About two months ago I got a good chuckle from an image on Flickr which I stumbled upon through Digg. It was a screenshot of an online form containing an absurdly difficult CAPTCHA. For those of you who don’t know what that is, a CAPTCHA is essentially a way of ensuring that certain responses are coming from a human. They are used to protect from automated attacks and are normally in the form of images with grainy, distorted backgrounds overlaid with warped text. Anyway, this is what the CAPTCHA looked like:

Are you able to decipher it? Cause I sure as hell couldn’t – am I not human?

This got me thinking. I read an article on Arstechina which talked about how the onslaught of CAPTCHA breakers has brought about new methods of administering attacks that even compromise Gmail and Hotmail. So how should we deal with this problem? One obvious possibility is to ramp up the complexity of CAPTCHAs and accept the ‘casualties’ of human ineptitude [myself included] – or maybe we can find a happy medium in which cultural references and contextual hints are used as a filter.

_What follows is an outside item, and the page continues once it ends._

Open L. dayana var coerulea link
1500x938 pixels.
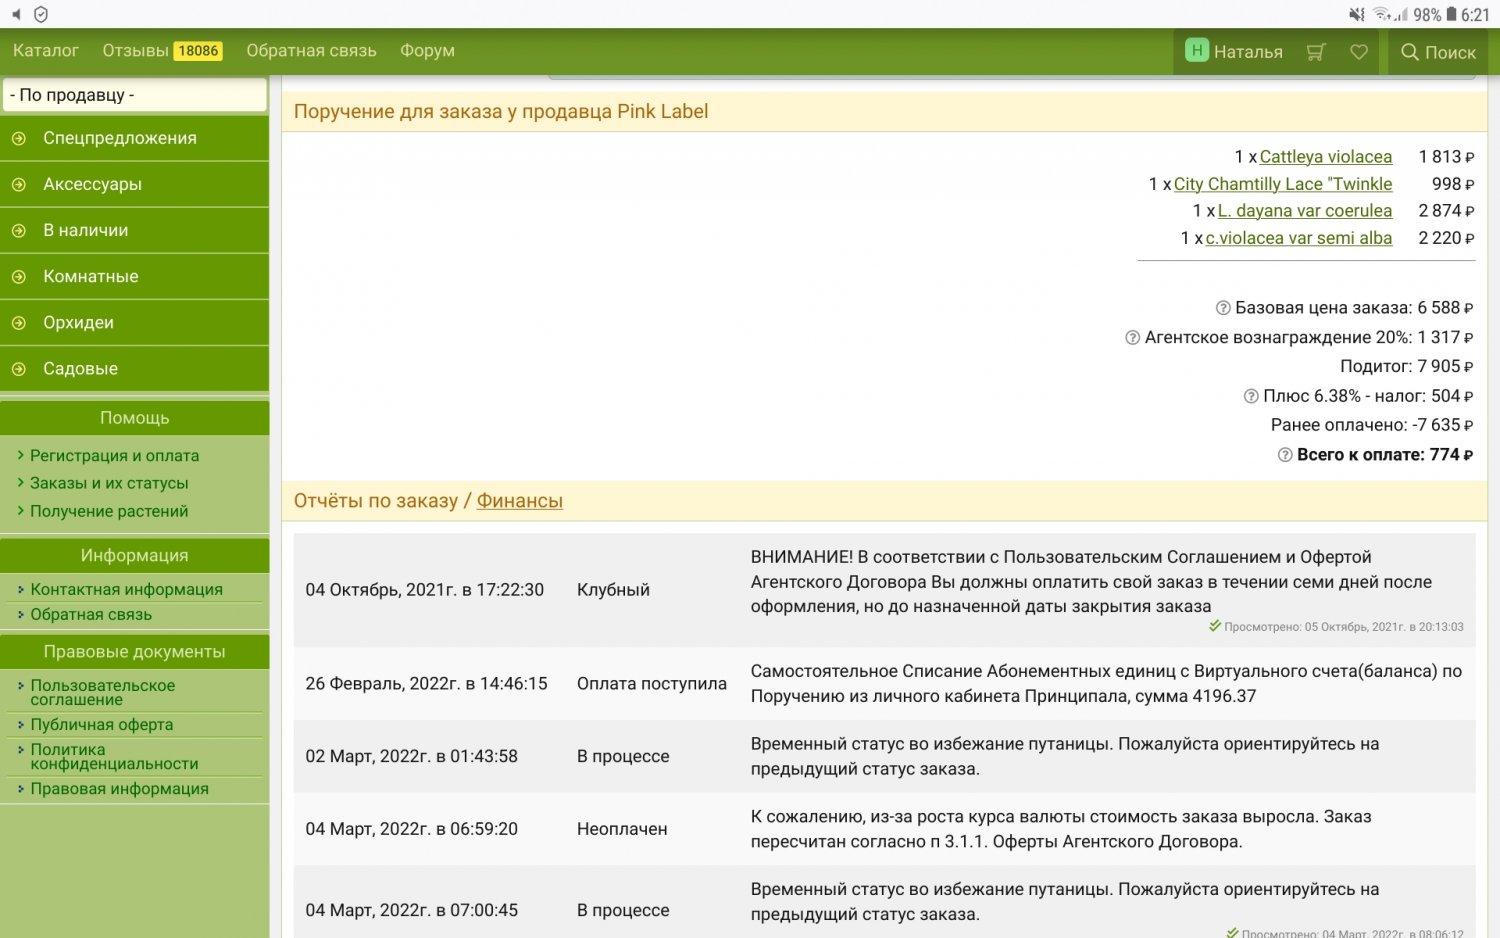pyautogui.click(x=1304, y=211)

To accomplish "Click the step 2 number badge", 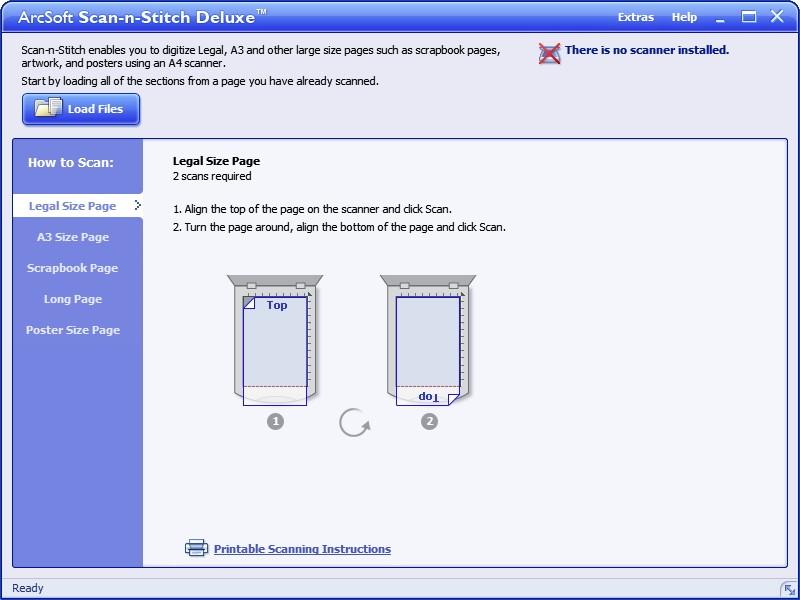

Users can be prompted to select from multiple words within a CAPTCHA to go in a sentence. For example – fill in the following sentence:  Little ___ riding hood and the big bad wolf [given a number of color names within the CAPTCHA]. Another solution is to make the CAPTCHA itself a question – “What color is a giraffe?” or “Does a hawk have feathers?”  With these methods, however, there is no guarantee that every human is capable of making the correct connections.

Another possibility would be to find entirely new alternatives. Users can be asked to locate an object within a picture; or be asked to click on specific points in a certain order. Users can be shown a picture of an object and be told to name it. External style sheets can be used to create hidden fields that only bots will complete. Questions can incorporate elementary arithmetic. One very simple fix would be to use animated gifs instead of static images.

On a side note, I watched a documentary in which CAPTCHAs were used as a means of deciphering physically old literature. Pages from antique manuscripts and books illegible to OCR systems were broken down and distributed as CAPTCHAs. I found this to be quite ingenious as it served the needs of various people.